**What this task involves**
Tally the lines below that contain "section" and reply with only the tally.

**Data for the task**

━━━━━━

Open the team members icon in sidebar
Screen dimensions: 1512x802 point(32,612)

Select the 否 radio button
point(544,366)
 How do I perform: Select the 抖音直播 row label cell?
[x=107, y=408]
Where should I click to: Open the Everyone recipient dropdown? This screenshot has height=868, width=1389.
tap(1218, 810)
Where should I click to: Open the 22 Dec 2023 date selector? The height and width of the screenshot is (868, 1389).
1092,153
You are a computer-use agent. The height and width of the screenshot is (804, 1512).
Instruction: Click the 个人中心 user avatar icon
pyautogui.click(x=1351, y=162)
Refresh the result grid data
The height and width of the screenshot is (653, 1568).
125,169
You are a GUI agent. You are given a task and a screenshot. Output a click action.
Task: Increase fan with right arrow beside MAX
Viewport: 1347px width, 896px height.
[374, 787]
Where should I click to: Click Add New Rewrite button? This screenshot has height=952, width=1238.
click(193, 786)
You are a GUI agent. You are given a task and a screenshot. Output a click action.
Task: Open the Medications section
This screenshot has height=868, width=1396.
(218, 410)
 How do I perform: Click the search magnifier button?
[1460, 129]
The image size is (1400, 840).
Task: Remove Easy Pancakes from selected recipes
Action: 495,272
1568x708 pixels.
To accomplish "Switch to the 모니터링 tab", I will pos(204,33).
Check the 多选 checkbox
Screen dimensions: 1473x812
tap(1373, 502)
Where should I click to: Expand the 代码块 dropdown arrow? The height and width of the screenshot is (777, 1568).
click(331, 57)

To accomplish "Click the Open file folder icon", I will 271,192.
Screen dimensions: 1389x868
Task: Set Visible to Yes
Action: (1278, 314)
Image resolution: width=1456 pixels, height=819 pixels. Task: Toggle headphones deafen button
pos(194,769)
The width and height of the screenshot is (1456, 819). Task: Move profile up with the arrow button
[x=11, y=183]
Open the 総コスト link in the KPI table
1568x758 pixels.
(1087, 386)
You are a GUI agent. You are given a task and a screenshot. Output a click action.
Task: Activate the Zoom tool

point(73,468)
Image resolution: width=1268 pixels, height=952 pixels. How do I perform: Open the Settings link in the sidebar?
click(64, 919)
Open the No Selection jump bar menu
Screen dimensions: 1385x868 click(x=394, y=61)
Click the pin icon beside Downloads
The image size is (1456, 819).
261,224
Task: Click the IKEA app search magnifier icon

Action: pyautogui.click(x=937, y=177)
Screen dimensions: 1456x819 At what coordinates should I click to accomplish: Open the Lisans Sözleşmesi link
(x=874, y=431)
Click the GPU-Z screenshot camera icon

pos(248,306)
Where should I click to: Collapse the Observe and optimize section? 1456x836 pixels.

━━━━━━

**Your response**
2